China and Russia on Tuesday blocked a United Nations Security Council resolution that sought to encourage countries to coordinate defensive efforts to protect commercial shipping in the Strait of Hormuz, arguing that the draft UN resolution was tilted against Iran and risked sending the wrong political signal at a time of escalating war rhetoric.
The 15-member council voted 11 in favour of the Bahrain-sponsored resolution, but it failed after China and Russia, both permanent members, exercised their veto powers.
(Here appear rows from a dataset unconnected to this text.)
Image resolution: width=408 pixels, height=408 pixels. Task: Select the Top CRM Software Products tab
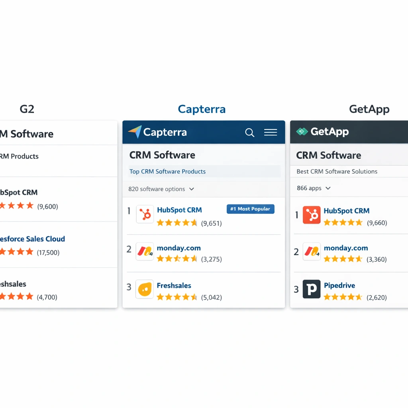168,172
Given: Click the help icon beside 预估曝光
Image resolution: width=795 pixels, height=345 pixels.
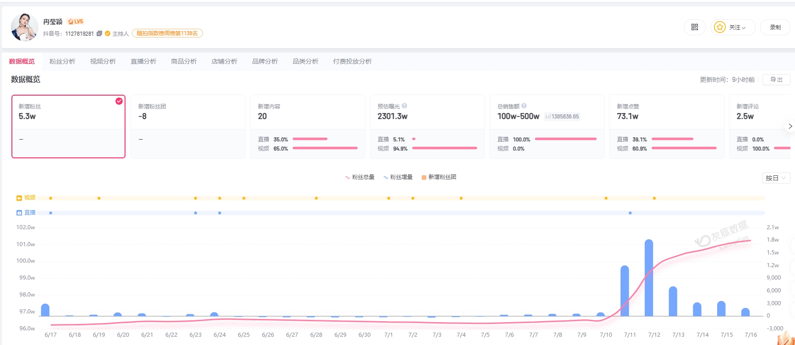Looking at the screenshot, I should pyautogui.click(x=404, y=106).
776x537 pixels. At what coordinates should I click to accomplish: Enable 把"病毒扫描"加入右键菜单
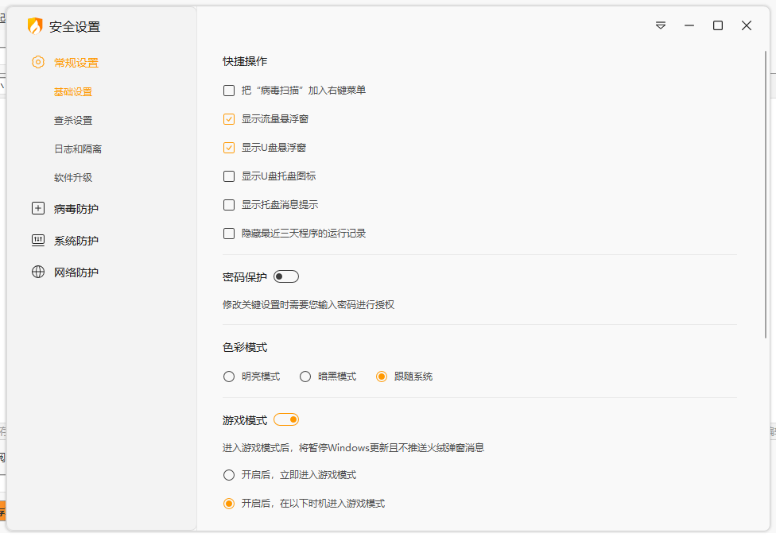pyautogui.click(x=229, y=91)
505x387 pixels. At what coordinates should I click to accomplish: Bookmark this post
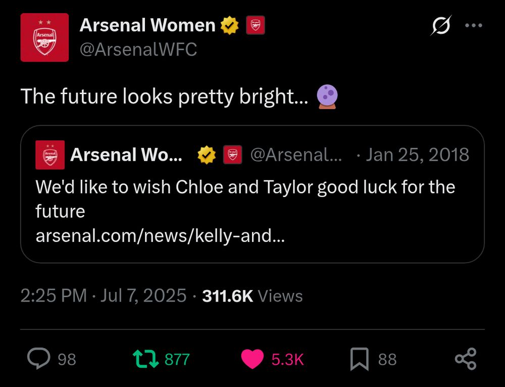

Two countries abstained.
The vote came at a highly volatile moment in the Middle East, with US President Donald Trump intensifying pressure on Tehran and warning that “a whole civilization will die tonight” if Iran refused to comply with his ultimatum to reopen the Strait of Hormuz by Tuesday evening, Washington time.
The waterway, one of the world’s most critical energy chokepoints, had previously carried around a fifth of global oil and liquefied natural gas shipments. Since the United States and Israel struck Iran at the end of February, oil prices have jumped sharply as the conflict stretched into its sixth week and Tehran largely kept the strait closed.
Bahrain’s Foreign Minister Abdullatif bin Rashid Al Zayani said the draft had failed because of a negative vote by a permanent member of the council.
The United States reacted angrily. US Ambassador to the United Nations Mike Waltz condemned the Chinese and Russian vetoes, calling them “a new low” at a time when Iran’s closure of the strait was disrupting the delivery of medical aid and supplies to humanitarian crises in places including Congo, Sudan and Gaza.
He accused Tehran of holding the global economy hostage and said Moscow and Beijing had chosen to side with a regime seeking to intimidate Gulf states even while repressing its own people. Waltz urged “responsible nations” to join the United States in protecting the Strait of Hormuz and ensuring it remained open to lawful trade, humanitarian goods and the free movement of global commerce. He also said Iran still had a choice to reopen the strait, pursue peace and make amends.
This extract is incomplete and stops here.